Directions: When you reach the line in the data below that contains "Click the info icon next to Tipo di mappatura", please start repeating lines exactly, and stop after the line that contains "Screen dimensions: 642x825", repeating nothing else.

________________

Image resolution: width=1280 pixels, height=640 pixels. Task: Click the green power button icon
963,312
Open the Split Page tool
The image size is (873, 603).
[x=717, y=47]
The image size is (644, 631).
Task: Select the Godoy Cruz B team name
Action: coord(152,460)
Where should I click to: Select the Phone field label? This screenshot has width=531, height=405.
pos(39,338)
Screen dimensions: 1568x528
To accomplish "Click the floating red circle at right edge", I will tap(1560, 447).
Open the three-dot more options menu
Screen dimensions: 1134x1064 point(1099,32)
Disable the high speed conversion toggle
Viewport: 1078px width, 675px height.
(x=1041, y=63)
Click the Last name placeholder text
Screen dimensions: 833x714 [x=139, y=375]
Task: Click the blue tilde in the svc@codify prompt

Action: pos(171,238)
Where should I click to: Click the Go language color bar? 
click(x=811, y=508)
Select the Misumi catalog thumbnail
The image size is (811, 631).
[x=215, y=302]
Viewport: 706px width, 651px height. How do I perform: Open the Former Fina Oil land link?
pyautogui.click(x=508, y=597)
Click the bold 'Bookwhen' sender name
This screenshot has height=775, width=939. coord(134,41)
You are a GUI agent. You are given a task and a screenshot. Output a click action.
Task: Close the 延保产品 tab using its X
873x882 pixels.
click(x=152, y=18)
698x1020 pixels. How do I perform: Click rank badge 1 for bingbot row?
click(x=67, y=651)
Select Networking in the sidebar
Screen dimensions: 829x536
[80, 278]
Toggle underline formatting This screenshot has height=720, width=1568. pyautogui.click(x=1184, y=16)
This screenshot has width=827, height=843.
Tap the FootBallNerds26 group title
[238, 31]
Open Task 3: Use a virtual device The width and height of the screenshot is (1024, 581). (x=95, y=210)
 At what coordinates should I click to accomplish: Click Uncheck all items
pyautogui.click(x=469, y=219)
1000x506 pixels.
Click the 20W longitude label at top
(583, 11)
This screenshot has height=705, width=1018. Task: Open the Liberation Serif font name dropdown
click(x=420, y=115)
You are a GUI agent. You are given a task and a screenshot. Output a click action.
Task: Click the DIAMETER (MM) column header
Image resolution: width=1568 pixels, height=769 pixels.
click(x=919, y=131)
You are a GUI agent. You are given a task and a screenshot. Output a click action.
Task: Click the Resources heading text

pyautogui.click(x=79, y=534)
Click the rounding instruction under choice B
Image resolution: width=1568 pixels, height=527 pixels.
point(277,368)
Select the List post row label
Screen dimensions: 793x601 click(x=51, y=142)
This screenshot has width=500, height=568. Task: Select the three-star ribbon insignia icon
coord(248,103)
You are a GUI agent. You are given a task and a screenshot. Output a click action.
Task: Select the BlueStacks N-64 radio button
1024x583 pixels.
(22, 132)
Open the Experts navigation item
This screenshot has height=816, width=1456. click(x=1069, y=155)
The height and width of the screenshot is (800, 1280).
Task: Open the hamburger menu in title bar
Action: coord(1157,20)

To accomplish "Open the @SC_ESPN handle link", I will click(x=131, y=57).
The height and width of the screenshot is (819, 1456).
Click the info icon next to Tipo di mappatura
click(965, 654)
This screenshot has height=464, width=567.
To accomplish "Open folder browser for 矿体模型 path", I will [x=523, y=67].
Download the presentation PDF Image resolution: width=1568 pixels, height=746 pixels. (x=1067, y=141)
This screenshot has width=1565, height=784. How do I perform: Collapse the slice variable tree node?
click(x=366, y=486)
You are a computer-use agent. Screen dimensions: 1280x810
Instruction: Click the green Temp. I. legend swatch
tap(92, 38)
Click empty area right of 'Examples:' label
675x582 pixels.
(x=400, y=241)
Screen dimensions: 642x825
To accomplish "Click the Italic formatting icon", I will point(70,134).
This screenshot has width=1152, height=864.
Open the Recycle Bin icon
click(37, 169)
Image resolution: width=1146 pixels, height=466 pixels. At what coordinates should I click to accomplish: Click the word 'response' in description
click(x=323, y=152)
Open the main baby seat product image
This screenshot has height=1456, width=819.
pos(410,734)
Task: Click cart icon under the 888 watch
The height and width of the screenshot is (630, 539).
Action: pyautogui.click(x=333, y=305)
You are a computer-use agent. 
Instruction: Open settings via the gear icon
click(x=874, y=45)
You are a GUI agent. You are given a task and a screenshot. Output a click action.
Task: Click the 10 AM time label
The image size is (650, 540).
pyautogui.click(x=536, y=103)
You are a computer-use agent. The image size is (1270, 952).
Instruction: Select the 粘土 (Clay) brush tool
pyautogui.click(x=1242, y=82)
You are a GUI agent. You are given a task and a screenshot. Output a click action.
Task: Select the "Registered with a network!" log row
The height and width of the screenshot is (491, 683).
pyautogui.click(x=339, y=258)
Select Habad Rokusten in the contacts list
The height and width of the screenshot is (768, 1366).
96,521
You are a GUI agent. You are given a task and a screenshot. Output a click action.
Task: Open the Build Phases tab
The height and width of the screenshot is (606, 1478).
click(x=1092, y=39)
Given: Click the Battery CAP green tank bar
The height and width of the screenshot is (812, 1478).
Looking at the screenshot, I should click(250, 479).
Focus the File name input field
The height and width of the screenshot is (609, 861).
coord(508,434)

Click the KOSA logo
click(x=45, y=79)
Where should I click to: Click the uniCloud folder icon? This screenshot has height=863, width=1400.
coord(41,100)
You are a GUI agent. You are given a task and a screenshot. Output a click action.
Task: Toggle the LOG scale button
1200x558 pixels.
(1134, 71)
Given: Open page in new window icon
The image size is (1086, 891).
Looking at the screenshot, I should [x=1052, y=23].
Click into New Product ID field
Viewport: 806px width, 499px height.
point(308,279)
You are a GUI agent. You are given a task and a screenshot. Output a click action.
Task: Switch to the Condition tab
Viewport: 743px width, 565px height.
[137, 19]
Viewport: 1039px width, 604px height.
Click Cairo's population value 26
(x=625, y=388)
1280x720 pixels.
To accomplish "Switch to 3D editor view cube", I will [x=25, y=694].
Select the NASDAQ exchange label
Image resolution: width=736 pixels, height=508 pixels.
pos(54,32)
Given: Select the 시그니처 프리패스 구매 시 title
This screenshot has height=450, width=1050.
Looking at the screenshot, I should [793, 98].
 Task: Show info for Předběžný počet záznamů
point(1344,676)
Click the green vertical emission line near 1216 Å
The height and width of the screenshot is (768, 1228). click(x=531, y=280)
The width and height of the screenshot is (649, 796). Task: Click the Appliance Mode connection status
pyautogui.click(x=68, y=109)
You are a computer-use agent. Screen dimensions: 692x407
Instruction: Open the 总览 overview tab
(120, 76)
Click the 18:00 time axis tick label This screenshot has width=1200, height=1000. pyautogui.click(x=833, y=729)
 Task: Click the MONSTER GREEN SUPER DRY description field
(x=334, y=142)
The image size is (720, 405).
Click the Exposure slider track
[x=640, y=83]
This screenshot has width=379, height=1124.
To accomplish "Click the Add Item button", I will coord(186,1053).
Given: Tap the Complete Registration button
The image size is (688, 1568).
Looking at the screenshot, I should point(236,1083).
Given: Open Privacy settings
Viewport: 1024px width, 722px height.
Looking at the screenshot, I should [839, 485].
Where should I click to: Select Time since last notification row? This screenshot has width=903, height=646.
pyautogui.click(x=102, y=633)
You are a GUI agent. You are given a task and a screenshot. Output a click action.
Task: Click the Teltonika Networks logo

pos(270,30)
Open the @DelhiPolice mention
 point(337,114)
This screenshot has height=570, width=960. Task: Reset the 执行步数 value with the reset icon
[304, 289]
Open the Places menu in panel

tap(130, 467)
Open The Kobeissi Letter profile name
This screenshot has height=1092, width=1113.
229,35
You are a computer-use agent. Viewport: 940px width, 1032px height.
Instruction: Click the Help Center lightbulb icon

________________

Exercise result:
Click the info icon next to Tipo di mappatura
click(965, 654)
This screenshot has height=464, width=567.
To accomplish "Open folder browser for 矿体模型 path", I will [x=523, y=67].
Download the presentation PDF Image resolution: width=1568 pixels, height=746 pixels. (x=1067, y=141)
This screenshot has width=1565, height=784. How do I perform: Collapse the slice variable tree node?
click(x=366, y=486)
You are a computer-use agent. Screen dimensions: 1280x810
Instruction: Click the green Temp. I. legend swatch
tap(92, 38)
Click empty area right of 'Examples:' label
675x582 pixels.
(x=400, y=241)
Screen dimensions: 642x825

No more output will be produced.